Provided entries:
• • •
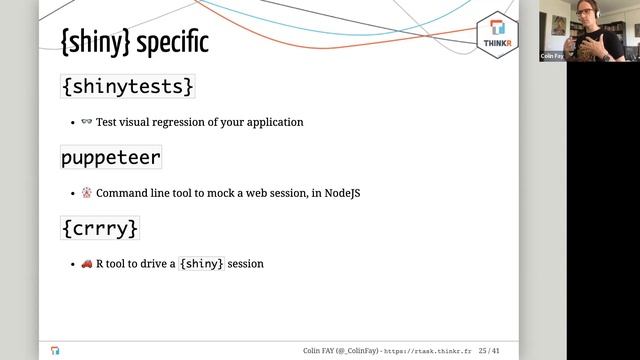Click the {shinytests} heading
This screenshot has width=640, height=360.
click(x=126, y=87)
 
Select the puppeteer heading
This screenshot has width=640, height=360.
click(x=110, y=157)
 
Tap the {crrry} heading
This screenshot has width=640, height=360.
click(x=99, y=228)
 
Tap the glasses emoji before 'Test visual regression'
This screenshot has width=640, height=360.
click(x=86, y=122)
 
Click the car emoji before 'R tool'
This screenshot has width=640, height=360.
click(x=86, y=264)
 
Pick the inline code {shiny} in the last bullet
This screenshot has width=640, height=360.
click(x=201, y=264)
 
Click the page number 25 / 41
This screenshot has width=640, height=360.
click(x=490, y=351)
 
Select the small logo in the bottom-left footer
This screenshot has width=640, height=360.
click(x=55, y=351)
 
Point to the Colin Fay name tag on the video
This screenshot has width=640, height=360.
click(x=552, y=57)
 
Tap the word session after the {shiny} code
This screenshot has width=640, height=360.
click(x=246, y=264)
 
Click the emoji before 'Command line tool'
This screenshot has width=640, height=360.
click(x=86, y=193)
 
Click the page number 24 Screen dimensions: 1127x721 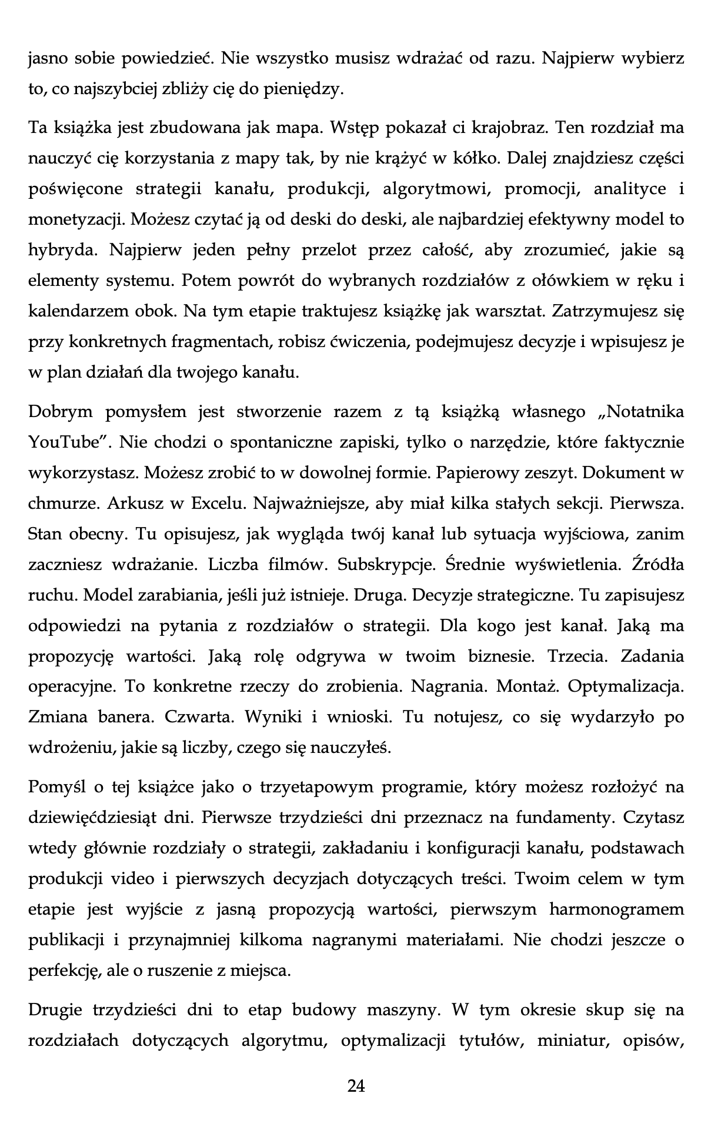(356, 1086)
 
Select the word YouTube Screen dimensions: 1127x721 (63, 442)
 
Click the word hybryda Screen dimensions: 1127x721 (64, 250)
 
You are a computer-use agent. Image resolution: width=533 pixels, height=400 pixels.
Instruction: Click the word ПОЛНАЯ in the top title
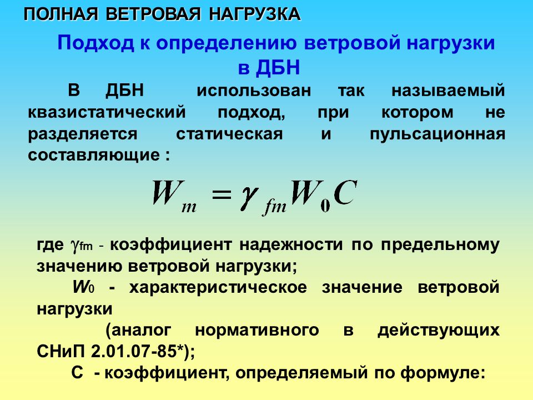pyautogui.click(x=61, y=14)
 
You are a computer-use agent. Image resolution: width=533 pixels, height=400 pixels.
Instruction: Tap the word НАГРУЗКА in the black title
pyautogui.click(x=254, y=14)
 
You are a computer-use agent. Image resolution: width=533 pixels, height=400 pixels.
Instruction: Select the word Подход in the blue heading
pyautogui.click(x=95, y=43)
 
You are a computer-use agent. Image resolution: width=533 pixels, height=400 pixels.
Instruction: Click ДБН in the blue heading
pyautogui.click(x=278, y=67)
• • •
Directions: Return every line above that contains the word "tool", copied in full.

Full output:
Click the car emoji before 'R tool'
Click the emoji before 'Command line tool'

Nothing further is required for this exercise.